What you have to do
In the material below, find every line containing "will" and copy that line.
********
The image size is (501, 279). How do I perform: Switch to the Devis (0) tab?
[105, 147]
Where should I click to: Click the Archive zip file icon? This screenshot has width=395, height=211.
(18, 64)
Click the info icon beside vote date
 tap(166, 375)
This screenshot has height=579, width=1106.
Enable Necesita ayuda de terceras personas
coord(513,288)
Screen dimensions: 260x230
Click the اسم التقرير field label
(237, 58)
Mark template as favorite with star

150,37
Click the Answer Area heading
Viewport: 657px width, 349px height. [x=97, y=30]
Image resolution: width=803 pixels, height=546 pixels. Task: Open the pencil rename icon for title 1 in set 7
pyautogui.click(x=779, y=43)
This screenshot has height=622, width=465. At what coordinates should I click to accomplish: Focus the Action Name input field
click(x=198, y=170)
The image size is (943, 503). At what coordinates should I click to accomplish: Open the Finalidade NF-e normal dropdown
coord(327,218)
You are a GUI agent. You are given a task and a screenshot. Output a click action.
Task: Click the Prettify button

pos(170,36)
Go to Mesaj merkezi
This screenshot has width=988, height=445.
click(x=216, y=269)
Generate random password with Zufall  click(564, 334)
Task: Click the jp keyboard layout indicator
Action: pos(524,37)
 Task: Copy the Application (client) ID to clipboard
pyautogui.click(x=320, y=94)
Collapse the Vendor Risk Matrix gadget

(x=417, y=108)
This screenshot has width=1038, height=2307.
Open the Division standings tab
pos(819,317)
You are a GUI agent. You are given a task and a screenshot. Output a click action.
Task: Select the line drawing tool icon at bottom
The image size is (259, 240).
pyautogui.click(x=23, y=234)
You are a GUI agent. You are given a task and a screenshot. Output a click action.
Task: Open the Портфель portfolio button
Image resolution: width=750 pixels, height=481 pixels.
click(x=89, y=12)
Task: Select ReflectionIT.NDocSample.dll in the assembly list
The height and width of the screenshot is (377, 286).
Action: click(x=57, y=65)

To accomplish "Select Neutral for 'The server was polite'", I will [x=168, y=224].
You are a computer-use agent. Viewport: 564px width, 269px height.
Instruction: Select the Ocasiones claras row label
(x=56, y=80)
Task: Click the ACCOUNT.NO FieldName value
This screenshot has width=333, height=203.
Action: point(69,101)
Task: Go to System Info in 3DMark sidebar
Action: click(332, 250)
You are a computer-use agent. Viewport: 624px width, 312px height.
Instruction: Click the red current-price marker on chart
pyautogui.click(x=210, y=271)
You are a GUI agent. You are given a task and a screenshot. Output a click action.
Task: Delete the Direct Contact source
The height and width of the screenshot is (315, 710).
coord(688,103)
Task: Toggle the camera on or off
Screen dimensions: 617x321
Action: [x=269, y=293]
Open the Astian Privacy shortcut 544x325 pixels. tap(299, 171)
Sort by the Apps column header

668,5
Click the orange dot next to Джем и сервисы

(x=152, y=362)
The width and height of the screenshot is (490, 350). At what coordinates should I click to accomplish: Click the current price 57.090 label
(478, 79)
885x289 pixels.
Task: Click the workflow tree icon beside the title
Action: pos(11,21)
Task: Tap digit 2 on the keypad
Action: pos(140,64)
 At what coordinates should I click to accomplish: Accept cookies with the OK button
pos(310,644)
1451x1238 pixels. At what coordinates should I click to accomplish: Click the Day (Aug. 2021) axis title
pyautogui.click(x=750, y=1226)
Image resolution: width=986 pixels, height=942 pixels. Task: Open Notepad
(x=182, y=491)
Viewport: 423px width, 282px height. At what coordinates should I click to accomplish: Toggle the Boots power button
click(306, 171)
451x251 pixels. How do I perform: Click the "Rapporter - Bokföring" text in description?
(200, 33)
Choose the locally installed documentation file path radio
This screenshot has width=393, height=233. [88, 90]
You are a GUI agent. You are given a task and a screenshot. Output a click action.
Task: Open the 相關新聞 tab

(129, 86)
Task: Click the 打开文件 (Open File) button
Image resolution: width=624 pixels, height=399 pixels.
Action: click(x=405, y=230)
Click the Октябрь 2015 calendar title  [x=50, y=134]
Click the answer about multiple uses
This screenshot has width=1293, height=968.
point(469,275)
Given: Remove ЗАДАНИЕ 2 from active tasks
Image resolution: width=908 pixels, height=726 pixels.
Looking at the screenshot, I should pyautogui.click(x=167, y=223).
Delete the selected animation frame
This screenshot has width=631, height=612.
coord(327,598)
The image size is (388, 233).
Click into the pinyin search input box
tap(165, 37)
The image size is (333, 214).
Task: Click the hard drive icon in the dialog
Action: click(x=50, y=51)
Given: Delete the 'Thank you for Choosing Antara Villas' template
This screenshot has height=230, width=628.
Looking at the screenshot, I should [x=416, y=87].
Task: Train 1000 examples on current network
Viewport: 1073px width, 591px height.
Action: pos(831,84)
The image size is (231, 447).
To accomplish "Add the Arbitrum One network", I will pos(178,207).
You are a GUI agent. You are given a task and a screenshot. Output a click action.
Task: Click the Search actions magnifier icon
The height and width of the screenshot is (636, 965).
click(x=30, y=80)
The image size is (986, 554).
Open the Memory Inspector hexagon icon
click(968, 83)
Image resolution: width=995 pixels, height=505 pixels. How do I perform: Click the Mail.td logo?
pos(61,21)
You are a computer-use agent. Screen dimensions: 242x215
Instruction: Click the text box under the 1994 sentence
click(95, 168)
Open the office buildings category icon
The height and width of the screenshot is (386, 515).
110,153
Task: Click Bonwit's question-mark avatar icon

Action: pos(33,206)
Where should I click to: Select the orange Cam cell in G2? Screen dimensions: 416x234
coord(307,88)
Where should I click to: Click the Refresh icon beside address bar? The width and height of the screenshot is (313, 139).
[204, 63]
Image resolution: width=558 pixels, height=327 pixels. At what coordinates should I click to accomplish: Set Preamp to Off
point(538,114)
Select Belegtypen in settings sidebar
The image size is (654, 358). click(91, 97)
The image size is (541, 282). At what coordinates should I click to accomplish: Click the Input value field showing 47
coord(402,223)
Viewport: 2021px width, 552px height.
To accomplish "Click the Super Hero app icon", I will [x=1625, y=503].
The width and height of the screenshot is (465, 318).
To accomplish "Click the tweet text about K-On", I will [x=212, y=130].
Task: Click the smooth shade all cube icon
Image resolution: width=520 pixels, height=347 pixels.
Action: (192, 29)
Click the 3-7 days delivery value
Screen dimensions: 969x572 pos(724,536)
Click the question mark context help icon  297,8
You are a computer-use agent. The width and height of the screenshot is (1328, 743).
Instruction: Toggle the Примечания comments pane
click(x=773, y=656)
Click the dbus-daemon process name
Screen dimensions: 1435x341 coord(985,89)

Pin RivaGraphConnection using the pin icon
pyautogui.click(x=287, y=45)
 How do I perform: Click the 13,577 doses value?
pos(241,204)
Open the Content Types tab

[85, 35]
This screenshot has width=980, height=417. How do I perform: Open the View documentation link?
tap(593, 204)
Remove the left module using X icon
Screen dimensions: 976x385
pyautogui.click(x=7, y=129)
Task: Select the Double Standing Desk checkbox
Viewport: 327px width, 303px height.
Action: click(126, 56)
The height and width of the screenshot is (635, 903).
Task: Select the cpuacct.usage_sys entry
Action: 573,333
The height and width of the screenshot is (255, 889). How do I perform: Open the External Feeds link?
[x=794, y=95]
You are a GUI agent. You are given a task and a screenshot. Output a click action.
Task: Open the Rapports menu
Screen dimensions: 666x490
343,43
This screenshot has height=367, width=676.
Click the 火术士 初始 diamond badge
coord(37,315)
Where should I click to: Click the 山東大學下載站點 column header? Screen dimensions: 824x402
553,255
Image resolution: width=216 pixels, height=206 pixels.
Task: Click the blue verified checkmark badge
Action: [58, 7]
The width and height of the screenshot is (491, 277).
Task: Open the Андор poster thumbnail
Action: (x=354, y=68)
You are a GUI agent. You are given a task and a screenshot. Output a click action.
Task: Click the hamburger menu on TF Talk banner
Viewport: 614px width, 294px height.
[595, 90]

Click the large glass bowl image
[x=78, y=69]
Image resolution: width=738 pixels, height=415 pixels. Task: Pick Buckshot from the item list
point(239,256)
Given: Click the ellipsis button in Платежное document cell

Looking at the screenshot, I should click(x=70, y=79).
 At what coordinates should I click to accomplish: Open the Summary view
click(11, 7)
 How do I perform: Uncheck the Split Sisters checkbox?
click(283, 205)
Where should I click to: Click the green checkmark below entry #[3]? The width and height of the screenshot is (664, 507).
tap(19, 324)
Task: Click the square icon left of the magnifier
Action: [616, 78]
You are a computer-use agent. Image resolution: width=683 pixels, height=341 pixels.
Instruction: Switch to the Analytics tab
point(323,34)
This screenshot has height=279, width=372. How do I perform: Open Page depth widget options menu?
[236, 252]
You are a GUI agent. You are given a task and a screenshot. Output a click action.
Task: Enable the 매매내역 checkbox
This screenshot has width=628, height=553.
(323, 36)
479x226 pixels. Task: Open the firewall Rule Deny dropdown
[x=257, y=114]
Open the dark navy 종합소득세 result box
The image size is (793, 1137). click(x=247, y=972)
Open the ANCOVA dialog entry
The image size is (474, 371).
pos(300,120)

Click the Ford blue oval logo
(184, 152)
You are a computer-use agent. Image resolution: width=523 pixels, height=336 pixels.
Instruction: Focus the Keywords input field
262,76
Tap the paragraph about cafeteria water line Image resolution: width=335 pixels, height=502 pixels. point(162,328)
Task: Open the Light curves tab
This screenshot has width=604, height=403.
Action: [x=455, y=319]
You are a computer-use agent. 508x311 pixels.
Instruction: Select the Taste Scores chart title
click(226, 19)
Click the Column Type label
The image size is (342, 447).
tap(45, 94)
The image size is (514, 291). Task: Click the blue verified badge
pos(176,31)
********
Exercise output
To accomplish "Select Neutral for 'The server was polite'", I will [x=168, y=224].
To accomplish "Add the Arbitrum One network", I will pos(178,207).
To accomplish "Click the Super Hero app icon", I will [x=1625, y=503].
To accomplish "Click the tweet text about K-On", I will [x=212, y=130].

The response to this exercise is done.